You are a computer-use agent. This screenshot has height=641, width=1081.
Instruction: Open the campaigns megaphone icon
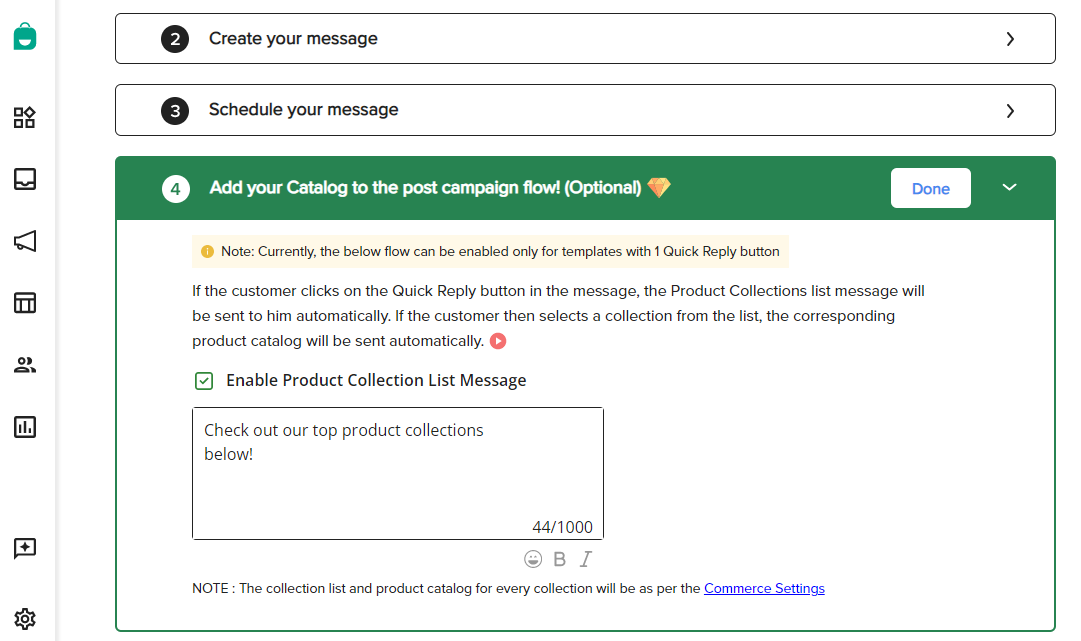(25, 241)
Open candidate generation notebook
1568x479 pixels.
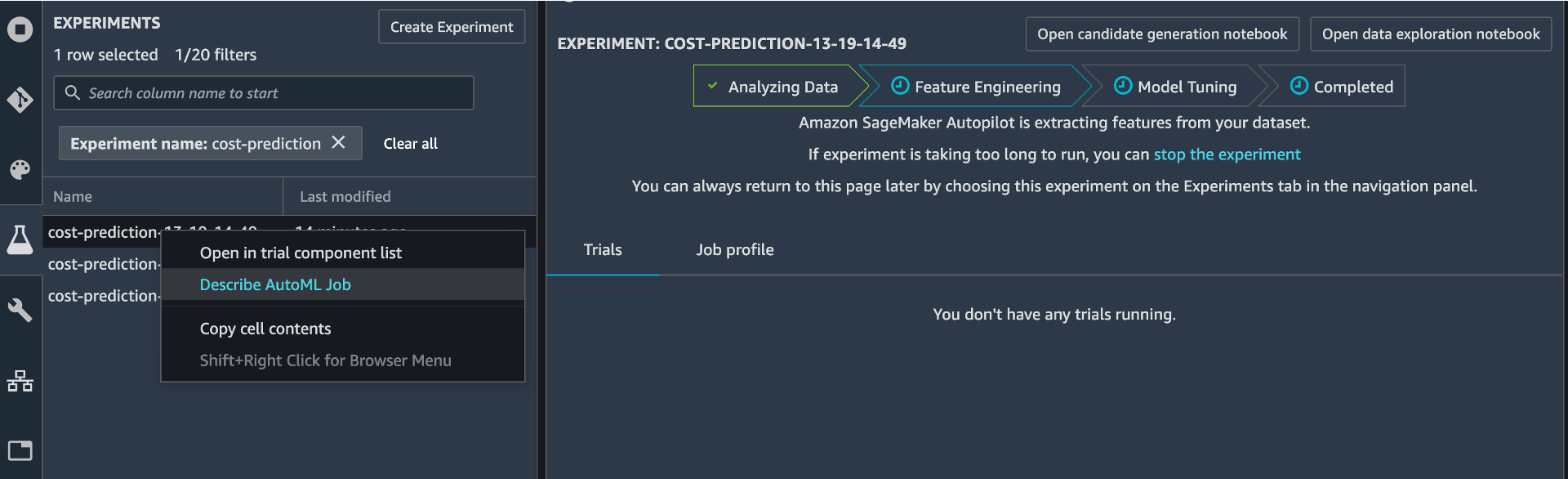tap(1162, 34)
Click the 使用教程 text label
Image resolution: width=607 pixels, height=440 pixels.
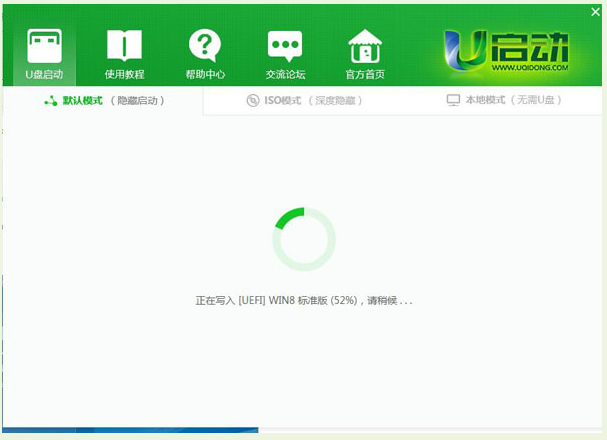(x=124, y=75)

------------------------

> **Work task**:
Write out the data above exactly as it appears, but without any image.

> **Answer box**:
You are a computer-use agent. This screenshot has height=641, width=1081.
Instruction: Open the campaigns megaphone icon
(25, 241)
Open candidate generation notebook
1568x479 pixels.
tap(1162, 34)
Click the 使用教程 text label
Image resolution: width=607 pixels, height=440 pixels.
(x=124, y=75)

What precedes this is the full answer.